Such was the man who now followed with stout steps after Parker and Apthorp and Gardiner, and the other courtly and cultured clergy of the Tory time. When he was consecrated—or ordained as he preferred to say, having a dislike for the more stately phrase,—an incident occurred in which we get a swift glimpse of the conditions of the time. Bishop Claggett of Maryland had fallen ill upon the [11/12] journey and had turned back. Bishop Madison of Virginia had written that he could not leave his college, though the suspicion was current that he had lapsed into infidelity. There remained to complete the necessary three only Bishop Provoost of New York; and Bishop Provoost for the space of ten years last past had not only neglected utterly the duties of his high office, but had absented himself both from the Holy Communion and from the services of the Church.
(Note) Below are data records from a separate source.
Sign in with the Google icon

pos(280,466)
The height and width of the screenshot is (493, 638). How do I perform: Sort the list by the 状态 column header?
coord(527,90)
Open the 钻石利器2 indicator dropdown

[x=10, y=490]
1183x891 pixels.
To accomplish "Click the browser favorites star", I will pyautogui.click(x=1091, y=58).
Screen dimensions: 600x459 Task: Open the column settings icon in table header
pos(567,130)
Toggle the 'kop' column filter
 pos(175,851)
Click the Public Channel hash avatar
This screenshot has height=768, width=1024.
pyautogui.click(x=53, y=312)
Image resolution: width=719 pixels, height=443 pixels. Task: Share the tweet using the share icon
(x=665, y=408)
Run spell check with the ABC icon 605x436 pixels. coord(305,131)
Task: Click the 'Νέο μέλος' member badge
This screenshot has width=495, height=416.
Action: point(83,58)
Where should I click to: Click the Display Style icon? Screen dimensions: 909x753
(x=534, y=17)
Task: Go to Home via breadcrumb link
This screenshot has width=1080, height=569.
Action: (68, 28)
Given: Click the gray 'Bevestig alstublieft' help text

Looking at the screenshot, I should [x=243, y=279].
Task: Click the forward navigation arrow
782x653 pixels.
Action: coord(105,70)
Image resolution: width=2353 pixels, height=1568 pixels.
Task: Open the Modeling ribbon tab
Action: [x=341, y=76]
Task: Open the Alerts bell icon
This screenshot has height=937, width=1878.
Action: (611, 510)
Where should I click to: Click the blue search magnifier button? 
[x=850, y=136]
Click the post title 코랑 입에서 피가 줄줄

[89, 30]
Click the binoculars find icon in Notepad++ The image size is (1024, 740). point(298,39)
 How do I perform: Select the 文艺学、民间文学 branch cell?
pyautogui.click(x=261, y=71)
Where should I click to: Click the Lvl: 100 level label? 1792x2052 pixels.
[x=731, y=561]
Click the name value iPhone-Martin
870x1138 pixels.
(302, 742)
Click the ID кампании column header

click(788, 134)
He was occupied with a microscope and a dictionary, studying botany and translating Tasso. The bishop, however, had been awakened to a sense of the need of his services upon this occasion, and had appeared in the vestry room of Trinity Church, New York, garnished with a wig. The other bishops had but their natural hair. Whereupon it was debated whether so solemn a function could be properly performed without a wig. Finally, the bishop with the wig, and the two bishops without, laid their hands upon the head of Alexander Viets Griswold.

With this significant scene the old regime came to an end and the new order of things began.

The Pastoral Letter of the House of Bishops for the year 1820 sounds the note of the new era. All members of the Church are enjoined to have due regard to "our system of Evangelical doctrine; the fall of man from original righteousness; the consequent [12/13] depravity of his nature; his utter inability by any act of his own, to recover from the privations of the apostacy,... and that we are accounted righteous before God, only for the merits of our Lord and Saviour Jesus Christ, by faith, and not of our own works or deservings."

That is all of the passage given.